Uno de los aspectos clave que ha irrumpido con fuerza durante esta crisis es el teletrabajo. Esta forma de cumplir con las obligaciones laborales apenas estaba instalada en nuestro país que, tal y como reflejaba un artículo publicado en octubre del año pasado por diario El Confidencial, solamente contaba con un 3% de ‘teletrabajadores habituales’, frente a la media europea que se situaba en el 10%.

Debido a la crisis del coronavirus estos porcentajes se han visto alterados. Según un estudio de la compañía de recursos humanos Randastad, del que se hacía eco Okdiario, tan solo un 22% de la población ocupada puede realizar labores de este tipo.

En Confidencial Digital nos hemos puesto en contacto con un experto para poder arrojar algo de luz acerca de la incertidumbre que esta pandemia puede provocar el estilo de vida de las personas.

Posible generalización del teletrabajo

Alberto Andreu, doctor en Economía y director del Master Executive en Recursos Humanos y Digitalización (EHR&D de la Universidad de Navarra, recoge esta situación “ni todas las empresas, ni todos los puestos de trabajo de una misma empresa, pueden realizarse por teletrabajo. Lo que se sí se puede realizar por teletrabajo es todo aquello asociado al sector cuaternario (actividades intelectuales, relacionadas con investigación, desarrollo de proyectos de ciencia y tecnología, innovación e información, consultoría…).

En cambio, también reconoce que “en el resto de sectores (primario, secundario, terciario y quinario) el teletrabajo aplica solo a algunas funciones relacionadas con la gestión”.

Si esta situación de aislamiento se alarga en el tiempo “el teletrabajo se convertirá en nuestro ‘new normal’. Si esto es así, muchas profesiones se tendrán que acostumbrar a trabajar como ya lo hacen muchas StartUps nativas digitales, con personas dispersas en varios países: sin oficinas, quedando y trabajando a diario con plataformas colaborativas. Y cuando esto pase, quizá, sospecho que se acelerará un cambio en la forma de trabajar que permita un mix optimo entre las interacciones persona a persona y persona máquina”.

El futuro del turismo

El sector del turismo va a ser uno de los más castigados por esta pandemia sin duda. Andreu afirma a ECD que: “creo que hasta que no tengamos vacuna y retrovirales, y hasta que no consigamos la inmunidad de grupo, será el sector más afectado porque lo que se va a reducir es la movilidad de la población. Y el impacto en la economía es brutal. A nivel global, como ejemplo la International Air Transport Association (IATA) ha estimado en 252.000 millones de dólares el coste de la pandemia a marzo de 2020. Solo en España el peso del sector turístico en el PIB español se situó en el 12,3% y creaba más de 1,5 millones de empleos en 2018, segun datos de INE”.

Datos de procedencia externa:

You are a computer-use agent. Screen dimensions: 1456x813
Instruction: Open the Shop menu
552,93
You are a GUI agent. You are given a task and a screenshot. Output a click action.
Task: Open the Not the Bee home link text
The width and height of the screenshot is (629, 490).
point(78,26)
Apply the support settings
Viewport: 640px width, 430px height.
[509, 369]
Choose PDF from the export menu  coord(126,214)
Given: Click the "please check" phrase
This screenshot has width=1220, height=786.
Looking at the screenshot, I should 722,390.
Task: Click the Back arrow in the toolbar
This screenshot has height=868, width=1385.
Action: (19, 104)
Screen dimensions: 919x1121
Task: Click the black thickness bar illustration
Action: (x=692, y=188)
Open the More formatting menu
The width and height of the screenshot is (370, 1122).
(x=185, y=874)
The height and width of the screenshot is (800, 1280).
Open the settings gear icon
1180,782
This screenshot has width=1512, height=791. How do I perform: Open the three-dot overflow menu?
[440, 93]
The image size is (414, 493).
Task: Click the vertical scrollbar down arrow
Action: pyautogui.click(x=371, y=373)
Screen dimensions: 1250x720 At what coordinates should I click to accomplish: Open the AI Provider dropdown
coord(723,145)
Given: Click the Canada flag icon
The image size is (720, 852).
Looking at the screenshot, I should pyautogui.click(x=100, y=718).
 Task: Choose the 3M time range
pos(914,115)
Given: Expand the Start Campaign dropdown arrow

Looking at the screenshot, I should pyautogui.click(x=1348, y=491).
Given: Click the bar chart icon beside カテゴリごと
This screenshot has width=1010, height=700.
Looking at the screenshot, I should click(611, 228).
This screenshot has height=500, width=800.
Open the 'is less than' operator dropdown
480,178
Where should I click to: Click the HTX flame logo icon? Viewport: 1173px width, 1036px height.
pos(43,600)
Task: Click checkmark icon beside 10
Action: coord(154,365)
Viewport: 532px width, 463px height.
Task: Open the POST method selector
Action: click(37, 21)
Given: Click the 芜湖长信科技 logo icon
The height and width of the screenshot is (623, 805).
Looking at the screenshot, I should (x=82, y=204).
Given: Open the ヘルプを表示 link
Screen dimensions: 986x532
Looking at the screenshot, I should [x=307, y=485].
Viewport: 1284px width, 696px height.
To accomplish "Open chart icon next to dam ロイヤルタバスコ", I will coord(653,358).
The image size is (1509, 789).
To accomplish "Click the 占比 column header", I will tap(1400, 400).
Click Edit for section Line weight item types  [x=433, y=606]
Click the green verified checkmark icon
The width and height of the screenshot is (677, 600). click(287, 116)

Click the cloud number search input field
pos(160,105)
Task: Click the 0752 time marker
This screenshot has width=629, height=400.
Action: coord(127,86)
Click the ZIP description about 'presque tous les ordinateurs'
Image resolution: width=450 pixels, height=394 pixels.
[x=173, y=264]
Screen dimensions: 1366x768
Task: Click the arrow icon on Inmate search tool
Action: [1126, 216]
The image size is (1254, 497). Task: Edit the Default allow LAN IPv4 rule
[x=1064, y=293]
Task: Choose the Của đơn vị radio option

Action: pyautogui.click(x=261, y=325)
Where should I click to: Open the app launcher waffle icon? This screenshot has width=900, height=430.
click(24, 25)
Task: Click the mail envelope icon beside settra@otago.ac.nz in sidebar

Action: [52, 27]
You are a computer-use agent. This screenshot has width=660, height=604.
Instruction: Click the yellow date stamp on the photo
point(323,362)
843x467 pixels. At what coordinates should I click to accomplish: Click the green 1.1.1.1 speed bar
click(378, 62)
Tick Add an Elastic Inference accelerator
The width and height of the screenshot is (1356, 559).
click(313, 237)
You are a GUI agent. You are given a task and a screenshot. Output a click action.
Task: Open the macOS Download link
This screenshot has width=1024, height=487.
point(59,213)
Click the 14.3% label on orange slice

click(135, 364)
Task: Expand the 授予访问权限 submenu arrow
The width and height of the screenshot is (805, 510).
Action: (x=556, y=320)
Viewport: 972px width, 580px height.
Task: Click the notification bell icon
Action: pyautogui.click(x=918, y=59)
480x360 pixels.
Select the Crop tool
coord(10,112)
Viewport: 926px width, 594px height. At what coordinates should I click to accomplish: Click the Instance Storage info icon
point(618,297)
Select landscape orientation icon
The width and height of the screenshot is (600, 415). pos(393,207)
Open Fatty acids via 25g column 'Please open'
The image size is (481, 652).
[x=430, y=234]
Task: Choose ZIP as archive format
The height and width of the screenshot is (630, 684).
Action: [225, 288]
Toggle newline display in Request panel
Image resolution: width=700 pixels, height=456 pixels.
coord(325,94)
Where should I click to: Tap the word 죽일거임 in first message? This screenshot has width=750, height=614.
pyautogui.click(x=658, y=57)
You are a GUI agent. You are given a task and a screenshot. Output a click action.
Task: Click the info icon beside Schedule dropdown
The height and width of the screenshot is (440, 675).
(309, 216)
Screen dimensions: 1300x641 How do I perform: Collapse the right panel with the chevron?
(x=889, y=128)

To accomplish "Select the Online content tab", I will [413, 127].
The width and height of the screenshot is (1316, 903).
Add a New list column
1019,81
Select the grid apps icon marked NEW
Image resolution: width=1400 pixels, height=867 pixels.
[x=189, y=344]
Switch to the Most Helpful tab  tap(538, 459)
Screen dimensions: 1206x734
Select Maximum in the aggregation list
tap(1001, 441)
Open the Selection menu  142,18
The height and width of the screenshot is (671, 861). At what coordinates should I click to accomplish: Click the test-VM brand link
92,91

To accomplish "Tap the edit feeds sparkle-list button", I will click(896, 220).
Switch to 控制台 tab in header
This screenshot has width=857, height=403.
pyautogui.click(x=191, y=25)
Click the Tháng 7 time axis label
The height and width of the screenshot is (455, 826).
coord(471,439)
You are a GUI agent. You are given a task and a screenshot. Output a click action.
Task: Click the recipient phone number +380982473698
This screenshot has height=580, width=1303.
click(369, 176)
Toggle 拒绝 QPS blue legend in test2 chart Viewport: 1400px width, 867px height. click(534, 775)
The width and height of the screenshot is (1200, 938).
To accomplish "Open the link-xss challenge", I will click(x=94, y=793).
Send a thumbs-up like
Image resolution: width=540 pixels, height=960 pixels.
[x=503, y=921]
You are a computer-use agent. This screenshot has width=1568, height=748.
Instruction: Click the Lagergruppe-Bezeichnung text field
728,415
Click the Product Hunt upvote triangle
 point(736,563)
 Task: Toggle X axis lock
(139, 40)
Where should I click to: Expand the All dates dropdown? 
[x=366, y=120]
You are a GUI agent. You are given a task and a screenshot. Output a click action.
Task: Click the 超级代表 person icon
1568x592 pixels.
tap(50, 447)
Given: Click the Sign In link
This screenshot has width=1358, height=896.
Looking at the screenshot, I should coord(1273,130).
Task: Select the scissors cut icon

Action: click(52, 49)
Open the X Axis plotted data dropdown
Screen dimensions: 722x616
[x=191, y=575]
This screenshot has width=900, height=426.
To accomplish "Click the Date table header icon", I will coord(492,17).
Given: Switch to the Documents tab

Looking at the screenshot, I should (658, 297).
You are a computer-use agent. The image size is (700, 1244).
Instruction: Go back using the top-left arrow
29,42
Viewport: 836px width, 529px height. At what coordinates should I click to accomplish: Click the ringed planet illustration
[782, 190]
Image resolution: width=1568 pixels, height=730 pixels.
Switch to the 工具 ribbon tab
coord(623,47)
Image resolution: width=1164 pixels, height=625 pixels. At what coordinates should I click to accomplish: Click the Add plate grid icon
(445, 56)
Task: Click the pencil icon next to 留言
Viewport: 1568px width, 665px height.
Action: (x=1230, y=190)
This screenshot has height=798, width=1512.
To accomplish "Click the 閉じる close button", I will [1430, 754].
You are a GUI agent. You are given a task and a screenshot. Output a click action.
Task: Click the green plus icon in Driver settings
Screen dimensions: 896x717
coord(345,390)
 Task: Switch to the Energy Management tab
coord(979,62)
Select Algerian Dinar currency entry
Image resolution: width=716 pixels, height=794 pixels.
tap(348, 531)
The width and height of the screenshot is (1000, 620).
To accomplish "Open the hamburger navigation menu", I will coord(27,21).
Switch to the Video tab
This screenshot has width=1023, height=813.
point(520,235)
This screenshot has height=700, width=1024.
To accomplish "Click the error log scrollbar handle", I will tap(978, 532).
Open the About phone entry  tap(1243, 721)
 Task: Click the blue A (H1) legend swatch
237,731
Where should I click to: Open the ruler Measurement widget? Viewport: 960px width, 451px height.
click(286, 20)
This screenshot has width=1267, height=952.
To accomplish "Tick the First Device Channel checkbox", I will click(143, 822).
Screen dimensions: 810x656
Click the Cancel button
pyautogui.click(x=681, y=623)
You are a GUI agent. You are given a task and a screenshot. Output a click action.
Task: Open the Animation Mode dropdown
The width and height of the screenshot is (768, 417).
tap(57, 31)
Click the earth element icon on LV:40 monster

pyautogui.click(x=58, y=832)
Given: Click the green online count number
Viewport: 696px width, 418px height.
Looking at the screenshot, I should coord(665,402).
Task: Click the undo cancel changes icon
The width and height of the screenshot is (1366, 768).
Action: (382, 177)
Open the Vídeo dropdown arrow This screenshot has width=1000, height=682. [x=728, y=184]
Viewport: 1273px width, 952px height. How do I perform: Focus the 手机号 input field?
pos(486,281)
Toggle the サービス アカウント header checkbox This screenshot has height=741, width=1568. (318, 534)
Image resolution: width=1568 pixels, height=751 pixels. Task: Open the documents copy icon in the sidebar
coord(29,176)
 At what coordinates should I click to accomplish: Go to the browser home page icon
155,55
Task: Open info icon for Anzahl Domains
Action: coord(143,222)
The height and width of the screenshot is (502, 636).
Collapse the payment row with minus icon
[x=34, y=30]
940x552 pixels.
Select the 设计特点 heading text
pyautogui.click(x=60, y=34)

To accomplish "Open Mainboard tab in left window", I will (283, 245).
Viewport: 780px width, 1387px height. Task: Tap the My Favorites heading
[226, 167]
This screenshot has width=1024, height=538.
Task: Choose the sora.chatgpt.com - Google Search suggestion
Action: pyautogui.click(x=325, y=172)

Este economista recoge que: “por ejemplo, entre el 6 de enero y el 8 de marzo, solo en Asia Pacífico, las reservas aéreas de vuelos procedentes de Estados Unidos cayeron un 98,1%. Y la actividad de los restaurantes cayeron entre el 17 de febrero y el 17 de marzo más de un 85% a nivel global, en UK y en EE. UU (según datos de Open Tablet)”.

¿Se compartirá información sanitaria entre países?

Alberto Andreu reflexiona sobre una medida implantada en Shanghái, que permite medir el estado de salud del usuario y si éste es el adecuado para entrar en determinados lugares: “a través de la App Suishenban, el ciudadano recibe un código verde del gobierno en función de cuál sea su estado de salud, con el que poder acceder o no desde a las dependencias del Gobierno hasta un simple restaurante. Con esta App, el usuario concede a la app todo tipo de permisos y culmina el registro enviando un SMS a su compañía telefónica para permitir que esta comparta también sus datos de ubicación”.

Por último, Andreu apunta a la clave de esta cuestión y es que “la pregunta que habrá que hacerse es si los países empezarán a pedir este código para acceder a su territorio, de la misma forma que hoy se hace con el pasaporte. Si esto es así, no descarto que, de la misma forma que ya se comparte la información relativa a la seguridad, también se comparta a nivel internacional, al menos por un tiempo, la información personal relacionada con la salud”. Para acabar concluyendo que “el mundo post coronavirus me temo que se va a parecer poco al mundo que hemos vivido hasta ahora”.